What is being asked> Copy every line from the records that holds the word "Expand".

Data excerpts:
================
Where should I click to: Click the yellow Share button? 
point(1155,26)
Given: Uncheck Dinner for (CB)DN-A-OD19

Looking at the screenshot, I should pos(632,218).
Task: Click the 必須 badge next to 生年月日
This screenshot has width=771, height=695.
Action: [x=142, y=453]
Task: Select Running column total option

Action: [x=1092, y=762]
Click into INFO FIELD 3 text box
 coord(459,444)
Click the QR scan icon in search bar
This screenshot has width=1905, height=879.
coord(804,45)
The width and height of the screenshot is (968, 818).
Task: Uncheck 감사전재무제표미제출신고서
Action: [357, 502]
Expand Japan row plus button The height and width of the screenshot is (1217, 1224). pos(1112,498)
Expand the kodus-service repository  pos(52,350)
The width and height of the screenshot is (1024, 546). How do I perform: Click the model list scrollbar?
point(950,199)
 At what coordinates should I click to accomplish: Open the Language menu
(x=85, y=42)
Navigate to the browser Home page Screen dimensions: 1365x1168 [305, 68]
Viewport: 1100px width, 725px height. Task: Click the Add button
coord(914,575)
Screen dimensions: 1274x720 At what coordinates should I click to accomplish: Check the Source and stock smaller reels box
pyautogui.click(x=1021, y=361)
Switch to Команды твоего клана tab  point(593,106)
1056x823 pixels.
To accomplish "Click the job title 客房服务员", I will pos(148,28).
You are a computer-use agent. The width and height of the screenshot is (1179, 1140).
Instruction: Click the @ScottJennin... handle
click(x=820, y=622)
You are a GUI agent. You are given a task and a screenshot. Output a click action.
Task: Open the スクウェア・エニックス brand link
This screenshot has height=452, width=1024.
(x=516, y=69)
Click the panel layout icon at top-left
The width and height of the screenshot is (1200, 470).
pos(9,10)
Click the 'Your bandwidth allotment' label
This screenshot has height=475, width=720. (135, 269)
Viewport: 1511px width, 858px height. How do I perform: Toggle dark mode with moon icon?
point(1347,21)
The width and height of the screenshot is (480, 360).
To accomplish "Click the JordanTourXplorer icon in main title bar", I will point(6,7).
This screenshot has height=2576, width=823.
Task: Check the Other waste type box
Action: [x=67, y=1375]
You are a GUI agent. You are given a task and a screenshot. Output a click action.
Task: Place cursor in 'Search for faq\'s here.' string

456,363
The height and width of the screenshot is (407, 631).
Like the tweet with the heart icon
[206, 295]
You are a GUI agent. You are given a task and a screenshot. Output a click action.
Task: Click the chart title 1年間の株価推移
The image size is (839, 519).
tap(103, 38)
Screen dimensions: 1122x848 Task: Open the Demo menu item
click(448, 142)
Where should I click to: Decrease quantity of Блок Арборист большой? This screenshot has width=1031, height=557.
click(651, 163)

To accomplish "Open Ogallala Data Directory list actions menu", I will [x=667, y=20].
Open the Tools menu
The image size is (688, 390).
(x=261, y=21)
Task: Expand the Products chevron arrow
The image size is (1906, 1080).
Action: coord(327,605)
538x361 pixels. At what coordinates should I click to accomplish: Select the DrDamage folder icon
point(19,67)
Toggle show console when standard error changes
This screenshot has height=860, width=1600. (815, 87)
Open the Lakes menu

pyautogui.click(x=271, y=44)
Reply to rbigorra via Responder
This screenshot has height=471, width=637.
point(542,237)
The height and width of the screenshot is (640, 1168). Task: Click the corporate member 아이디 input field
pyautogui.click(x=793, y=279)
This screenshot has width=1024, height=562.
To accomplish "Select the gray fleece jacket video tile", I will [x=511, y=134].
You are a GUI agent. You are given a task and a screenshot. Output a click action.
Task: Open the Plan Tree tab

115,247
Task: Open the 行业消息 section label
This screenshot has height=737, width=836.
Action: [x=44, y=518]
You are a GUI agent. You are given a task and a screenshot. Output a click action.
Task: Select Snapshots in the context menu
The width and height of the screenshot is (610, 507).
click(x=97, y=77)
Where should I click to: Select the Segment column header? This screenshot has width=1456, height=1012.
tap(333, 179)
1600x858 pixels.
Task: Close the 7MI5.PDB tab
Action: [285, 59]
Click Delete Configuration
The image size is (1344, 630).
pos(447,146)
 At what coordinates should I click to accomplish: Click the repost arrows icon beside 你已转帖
================
Answer to the problem>
Expand Japan row plus button The height and width of the screenshot is (1217, 1224). pos(1112,498)
Expand the kodus-service repository  pos(52,350)
Task: Expand the Products chevron arrow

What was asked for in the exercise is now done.